A $47.52 million general fund budget that lays off 12 employees and furloughs 11 others was approved Monday by the Fort Lewis College Board of Trustees for academic year 2020-21.
The budget is a 2.15% reduction from the $48.56 million budget for the current year and includes no pay raise for faculty or employees.
Budget cutting was necessary because of a drop in state revenues as public health measures taken to slow the spread of COVID-19 crushed the economy, closing stores, shops, restaurants and offices across the state and country, and lowering tax revenues.
The state general fund took a $3.3 billion drop from last year. For universities and colleges, the Joint Budget Committee of the Colorado General Assembly cut $493 million from higher education. That blow was softened by an available $450 million from the federal Coronavirus Aid, Relief and Economic Security Act for higher ed.
“Our faculty, staff and students really felt like they were part of this process.

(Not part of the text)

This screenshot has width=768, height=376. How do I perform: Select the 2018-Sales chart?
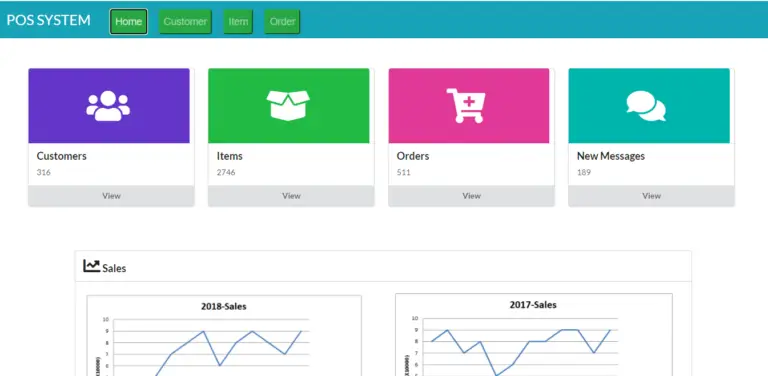click(x=224, y=335)
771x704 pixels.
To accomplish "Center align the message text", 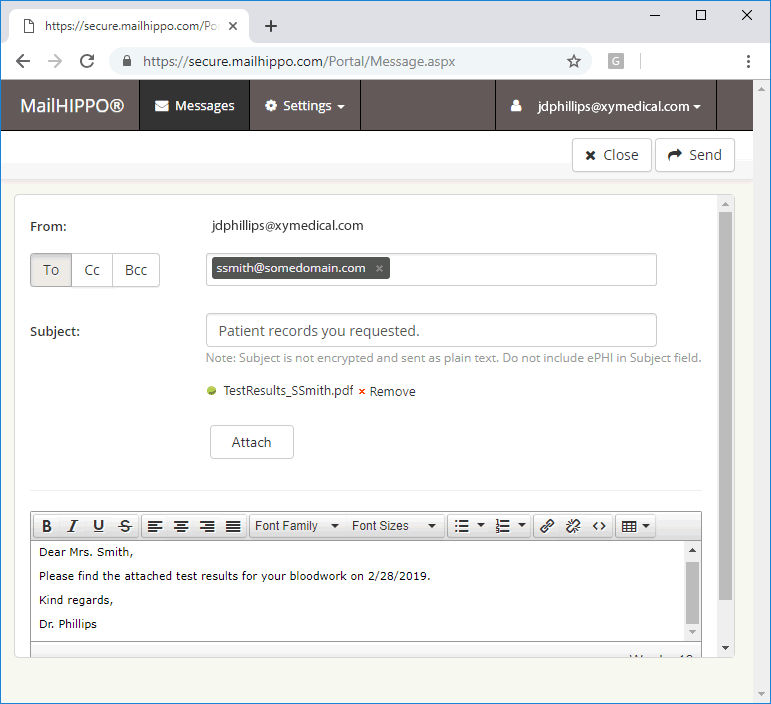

We ran a transparent process that had lots of opportunity for engagement and maintained a positive culture at the college, which is really a testament to just how hard everybody’s working. This could have turned out a lot different with people saying this was wrong, that was wrong, but you know everybody came together,” said FLC President Tom Stritikus after the meeting.
Most important for Stritikus is that resident and nonresident tuition did not increase for 2020-21, protecting the students from budgetary pain felt elsewhere on campus.
Tuition will remain steady at $7,056 for residents and $17,712 for nonresidents for academic year 2020-21.
FLC has written the 2020-21 budget with the assumption that enrollment will decline 7.5% next year.
Many colleges and universities across the country are projecting 10% to 15% declines in enrollment as COVID-19 aftereffects have increased the number of graduating high school seniors who plan to take a gap year before entering college.
Stritikus stressed fundraising continues for the Community Concert Hall, which took cuts in the upcoming budget.
“We continue to try to raise money for the concert hall,” he said. “We’ve already raised $250,000. And we want to raise $900,000, to make sure that the community is really underwriting the arts in our region and not our students.”
Through difficult budgetary times, Stritikus said, the institution maturely dealt with the grim budgetary reality created by the novel coronavirus.
“We held the culture together and we kept our eyes on where we’re headed, and that’s very difficult to do in situations like this,” he told trustees.